(Records provided Opens)

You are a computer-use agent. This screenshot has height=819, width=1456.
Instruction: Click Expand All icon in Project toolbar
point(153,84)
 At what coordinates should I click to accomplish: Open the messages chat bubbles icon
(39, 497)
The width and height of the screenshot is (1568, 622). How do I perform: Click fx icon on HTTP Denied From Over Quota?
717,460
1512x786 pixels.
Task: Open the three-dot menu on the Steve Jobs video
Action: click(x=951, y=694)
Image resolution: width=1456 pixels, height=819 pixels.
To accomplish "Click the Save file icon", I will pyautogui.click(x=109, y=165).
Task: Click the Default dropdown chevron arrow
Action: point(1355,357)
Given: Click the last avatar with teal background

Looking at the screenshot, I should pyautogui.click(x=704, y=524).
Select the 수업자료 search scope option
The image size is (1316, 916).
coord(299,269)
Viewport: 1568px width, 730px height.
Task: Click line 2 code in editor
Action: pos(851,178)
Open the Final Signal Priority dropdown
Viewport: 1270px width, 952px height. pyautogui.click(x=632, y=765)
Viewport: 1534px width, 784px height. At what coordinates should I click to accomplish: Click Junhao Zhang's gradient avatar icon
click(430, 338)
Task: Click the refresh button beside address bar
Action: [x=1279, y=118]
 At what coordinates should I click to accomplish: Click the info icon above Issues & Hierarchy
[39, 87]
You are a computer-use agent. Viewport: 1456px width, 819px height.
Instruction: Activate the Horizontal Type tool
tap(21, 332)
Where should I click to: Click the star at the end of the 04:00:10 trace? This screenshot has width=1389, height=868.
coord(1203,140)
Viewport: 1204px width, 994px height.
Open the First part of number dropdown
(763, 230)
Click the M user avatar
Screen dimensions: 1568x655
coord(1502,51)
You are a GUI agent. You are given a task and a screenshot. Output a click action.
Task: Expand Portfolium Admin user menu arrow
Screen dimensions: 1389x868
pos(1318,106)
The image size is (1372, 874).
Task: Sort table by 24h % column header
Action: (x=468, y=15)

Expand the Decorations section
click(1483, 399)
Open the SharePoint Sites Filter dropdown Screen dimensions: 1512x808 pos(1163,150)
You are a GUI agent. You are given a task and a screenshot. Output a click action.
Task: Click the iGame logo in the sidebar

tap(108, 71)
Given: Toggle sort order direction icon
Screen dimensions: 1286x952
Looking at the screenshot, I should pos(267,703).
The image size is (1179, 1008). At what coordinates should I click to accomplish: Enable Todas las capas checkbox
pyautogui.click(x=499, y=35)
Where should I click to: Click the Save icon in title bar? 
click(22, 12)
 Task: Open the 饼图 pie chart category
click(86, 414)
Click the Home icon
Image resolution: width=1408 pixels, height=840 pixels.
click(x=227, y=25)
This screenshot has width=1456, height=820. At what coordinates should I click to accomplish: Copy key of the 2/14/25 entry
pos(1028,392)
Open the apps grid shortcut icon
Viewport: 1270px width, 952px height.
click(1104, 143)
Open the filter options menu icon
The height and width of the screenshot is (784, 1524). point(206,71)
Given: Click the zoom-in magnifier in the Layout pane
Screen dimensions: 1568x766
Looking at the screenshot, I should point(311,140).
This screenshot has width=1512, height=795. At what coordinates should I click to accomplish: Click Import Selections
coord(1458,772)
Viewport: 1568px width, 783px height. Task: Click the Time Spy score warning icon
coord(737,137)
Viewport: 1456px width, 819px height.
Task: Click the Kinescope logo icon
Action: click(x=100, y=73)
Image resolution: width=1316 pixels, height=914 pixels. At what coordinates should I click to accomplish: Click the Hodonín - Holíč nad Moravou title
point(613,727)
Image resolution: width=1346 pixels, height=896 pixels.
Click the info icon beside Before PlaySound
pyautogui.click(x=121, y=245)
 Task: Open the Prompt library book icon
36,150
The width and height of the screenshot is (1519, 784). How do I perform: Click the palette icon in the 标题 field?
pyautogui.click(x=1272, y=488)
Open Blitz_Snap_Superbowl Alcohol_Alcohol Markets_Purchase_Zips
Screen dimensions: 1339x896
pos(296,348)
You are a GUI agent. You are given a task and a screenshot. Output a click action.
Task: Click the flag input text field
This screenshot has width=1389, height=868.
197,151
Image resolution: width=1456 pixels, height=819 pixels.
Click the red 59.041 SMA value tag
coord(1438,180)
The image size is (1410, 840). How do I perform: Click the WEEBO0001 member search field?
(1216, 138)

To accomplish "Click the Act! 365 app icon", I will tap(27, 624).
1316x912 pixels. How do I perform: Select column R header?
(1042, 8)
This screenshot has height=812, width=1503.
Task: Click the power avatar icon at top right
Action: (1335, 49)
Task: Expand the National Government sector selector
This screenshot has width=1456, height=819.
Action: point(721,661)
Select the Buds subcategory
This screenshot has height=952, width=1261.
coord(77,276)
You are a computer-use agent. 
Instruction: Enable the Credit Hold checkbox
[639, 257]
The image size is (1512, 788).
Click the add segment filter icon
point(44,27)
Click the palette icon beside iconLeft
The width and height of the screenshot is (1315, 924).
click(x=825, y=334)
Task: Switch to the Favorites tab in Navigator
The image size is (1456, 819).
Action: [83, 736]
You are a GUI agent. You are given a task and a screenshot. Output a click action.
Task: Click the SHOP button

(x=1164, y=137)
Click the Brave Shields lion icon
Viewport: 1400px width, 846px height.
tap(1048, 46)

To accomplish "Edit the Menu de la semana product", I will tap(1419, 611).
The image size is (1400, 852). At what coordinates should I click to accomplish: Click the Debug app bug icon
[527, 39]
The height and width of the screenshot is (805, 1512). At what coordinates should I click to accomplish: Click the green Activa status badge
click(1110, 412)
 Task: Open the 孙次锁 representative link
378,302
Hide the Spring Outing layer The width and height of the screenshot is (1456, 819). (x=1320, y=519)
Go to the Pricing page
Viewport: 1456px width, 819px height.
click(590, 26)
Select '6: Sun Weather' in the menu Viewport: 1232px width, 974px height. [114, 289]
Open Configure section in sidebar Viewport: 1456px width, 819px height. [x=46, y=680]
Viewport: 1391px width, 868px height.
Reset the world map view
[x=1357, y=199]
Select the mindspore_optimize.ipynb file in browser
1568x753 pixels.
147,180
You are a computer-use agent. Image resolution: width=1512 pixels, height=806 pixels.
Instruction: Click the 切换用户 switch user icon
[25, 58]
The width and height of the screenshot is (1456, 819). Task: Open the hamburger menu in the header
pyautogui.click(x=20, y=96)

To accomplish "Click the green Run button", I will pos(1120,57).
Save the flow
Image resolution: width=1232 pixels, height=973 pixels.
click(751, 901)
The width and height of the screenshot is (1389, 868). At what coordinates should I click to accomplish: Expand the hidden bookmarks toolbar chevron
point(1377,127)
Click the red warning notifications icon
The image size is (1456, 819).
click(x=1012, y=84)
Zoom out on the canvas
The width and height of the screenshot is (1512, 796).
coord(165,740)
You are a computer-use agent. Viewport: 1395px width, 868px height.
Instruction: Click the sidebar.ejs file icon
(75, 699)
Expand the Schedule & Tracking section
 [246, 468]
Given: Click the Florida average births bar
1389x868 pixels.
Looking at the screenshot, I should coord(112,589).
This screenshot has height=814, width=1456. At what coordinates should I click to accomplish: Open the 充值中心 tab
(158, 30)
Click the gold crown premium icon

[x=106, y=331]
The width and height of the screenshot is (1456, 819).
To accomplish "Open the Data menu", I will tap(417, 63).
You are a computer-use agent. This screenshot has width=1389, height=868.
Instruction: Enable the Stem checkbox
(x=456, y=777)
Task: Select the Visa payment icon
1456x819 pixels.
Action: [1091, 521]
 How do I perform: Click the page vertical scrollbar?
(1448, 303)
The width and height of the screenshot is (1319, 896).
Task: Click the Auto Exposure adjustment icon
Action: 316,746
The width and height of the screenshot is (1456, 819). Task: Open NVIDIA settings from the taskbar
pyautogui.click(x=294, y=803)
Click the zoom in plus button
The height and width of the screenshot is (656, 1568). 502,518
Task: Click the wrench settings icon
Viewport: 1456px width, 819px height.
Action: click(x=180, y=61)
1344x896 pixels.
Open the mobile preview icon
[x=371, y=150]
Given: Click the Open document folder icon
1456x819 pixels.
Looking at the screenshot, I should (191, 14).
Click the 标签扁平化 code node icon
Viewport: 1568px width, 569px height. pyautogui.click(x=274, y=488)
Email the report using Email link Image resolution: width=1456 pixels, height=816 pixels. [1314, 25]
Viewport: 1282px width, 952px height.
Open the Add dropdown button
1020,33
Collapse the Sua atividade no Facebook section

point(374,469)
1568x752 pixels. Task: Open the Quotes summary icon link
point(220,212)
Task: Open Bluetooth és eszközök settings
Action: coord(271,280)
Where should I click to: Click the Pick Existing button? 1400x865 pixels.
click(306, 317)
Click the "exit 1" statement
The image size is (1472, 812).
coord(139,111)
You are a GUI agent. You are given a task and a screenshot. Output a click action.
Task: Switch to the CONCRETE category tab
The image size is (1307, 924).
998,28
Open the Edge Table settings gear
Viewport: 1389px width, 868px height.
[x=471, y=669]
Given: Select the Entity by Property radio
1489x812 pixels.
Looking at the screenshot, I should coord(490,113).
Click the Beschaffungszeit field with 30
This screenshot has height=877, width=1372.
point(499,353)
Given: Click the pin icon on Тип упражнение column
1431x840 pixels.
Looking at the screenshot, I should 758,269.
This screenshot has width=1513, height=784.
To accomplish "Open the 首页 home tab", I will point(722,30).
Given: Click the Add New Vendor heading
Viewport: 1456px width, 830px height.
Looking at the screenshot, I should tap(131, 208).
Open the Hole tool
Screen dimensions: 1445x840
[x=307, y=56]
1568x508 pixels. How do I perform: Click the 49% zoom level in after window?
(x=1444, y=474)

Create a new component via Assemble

(Records provided Closes)

## How to complete this task
In the entries above, find the line holding "Open the SharePoint" and the line holding "Given: Toggle sort order direction icon", then retype exactly those two lines and every line between them, and nothing else.

## Result below
Open the SharePoint Sites Filter dropdown Screen dimensions: 1512x808 pos(1163,150)
You are a GUI agent. You are given a task and a screenshot. Output a click action.
Task: Click the iGame logo in the sidebar

tap(108, 71)
Given: Toggle sort order direction icon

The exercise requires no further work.